§ What you should do: Print every line of the listing below, starting with the line that holds "Task: Click the zoom slider handle" and going on through the line that holds "Task: Select Test Rule option", both included, and print nothing else.

§ Input data:
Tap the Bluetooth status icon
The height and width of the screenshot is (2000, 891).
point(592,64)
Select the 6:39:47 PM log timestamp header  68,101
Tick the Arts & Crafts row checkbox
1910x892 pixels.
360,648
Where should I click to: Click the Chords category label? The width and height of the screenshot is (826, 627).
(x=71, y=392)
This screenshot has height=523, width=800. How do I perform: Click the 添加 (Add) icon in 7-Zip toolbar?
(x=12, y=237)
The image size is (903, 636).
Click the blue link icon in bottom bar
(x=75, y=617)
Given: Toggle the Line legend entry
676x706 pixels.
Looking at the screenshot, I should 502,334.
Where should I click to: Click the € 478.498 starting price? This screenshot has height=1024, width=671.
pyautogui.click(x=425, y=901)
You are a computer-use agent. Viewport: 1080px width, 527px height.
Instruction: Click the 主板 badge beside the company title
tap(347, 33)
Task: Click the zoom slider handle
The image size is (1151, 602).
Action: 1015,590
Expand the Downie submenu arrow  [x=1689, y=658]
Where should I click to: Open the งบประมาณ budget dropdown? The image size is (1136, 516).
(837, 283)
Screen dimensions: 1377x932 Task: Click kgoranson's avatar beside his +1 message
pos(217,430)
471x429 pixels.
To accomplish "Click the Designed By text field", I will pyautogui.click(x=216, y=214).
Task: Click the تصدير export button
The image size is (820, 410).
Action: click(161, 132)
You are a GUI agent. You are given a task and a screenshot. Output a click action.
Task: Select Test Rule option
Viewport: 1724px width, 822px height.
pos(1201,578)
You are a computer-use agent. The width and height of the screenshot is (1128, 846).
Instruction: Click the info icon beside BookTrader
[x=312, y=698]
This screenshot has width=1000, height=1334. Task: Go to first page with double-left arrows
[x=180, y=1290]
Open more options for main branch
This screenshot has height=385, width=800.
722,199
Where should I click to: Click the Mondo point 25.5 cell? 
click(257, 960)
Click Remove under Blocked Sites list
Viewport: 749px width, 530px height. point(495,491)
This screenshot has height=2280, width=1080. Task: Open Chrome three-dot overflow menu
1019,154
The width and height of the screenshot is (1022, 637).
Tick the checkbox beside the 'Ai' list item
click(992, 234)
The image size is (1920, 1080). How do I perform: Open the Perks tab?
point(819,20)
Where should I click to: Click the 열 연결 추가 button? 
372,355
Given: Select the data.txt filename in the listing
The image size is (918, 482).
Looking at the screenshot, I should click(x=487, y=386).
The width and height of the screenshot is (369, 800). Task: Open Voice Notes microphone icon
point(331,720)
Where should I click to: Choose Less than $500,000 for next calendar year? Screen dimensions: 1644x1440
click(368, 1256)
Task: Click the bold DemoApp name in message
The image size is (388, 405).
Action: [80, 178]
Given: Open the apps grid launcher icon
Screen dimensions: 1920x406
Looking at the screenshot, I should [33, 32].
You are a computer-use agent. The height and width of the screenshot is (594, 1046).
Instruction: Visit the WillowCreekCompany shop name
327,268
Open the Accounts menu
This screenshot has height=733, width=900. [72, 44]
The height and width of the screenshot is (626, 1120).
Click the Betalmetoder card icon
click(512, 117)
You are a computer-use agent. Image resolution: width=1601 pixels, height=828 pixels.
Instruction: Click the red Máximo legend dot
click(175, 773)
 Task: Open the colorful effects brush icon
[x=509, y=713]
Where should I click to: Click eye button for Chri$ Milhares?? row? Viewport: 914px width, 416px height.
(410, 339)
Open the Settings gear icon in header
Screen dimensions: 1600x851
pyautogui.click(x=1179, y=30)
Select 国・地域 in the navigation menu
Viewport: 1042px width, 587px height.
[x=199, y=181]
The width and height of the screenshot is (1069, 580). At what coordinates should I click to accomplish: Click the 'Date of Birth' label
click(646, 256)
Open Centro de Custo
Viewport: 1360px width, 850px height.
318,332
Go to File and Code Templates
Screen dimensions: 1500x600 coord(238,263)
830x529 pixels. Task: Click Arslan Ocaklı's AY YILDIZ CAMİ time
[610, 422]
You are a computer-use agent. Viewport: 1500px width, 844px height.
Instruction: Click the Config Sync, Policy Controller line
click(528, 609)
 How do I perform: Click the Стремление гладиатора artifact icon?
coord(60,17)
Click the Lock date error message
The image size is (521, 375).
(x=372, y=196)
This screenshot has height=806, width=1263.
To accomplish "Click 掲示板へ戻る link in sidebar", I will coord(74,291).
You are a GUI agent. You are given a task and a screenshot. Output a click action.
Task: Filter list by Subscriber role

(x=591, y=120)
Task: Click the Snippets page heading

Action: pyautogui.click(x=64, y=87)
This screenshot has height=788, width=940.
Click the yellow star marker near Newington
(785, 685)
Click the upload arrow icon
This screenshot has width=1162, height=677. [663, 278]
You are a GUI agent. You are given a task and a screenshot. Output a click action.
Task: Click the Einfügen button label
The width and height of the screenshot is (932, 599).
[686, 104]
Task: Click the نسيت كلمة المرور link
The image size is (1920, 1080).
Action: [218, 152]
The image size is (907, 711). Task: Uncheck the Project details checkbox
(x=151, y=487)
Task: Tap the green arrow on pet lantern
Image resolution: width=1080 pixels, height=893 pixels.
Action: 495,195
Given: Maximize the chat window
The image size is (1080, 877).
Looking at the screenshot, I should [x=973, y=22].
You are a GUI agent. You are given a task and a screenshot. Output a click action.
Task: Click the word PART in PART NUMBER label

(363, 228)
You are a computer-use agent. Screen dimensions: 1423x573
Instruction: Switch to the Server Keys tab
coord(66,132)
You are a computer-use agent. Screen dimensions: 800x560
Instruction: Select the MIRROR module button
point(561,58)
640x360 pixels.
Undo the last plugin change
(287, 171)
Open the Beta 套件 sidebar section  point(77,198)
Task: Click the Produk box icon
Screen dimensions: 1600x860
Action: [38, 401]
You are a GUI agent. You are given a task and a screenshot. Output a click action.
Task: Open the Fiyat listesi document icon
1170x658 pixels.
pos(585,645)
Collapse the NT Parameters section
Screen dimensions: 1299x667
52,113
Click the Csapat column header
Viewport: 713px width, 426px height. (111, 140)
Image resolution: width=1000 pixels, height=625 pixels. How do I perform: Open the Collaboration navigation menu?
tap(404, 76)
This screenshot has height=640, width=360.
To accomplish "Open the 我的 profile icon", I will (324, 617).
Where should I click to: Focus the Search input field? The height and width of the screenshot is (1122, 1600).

§ Worked solution:
Task: Click the zoom slider handle
The image size is (1151, 602).
Action: 1015,590
Expand the Downie submenu arrow  [x=1689, y=658]
Where should I click to: Open the งบประมาณ budget dropdown? The image size is (1136, 516).
(837, 283)
Screen dimensions: 1377x932 Task: Click kgoranson's avatar beside his +1 message
pos(217,430)
471x429 pixels.
To accomplish "Click the Designed By text field", I will pyautogui.click(x=216, y=214).
Task: Click the تصدير export button
The image size is (820, 410).
Action: click(161, 132)
You are a GUI agent. You are given a task and a screenshot. Output a click action.
Task: Select Test Rule option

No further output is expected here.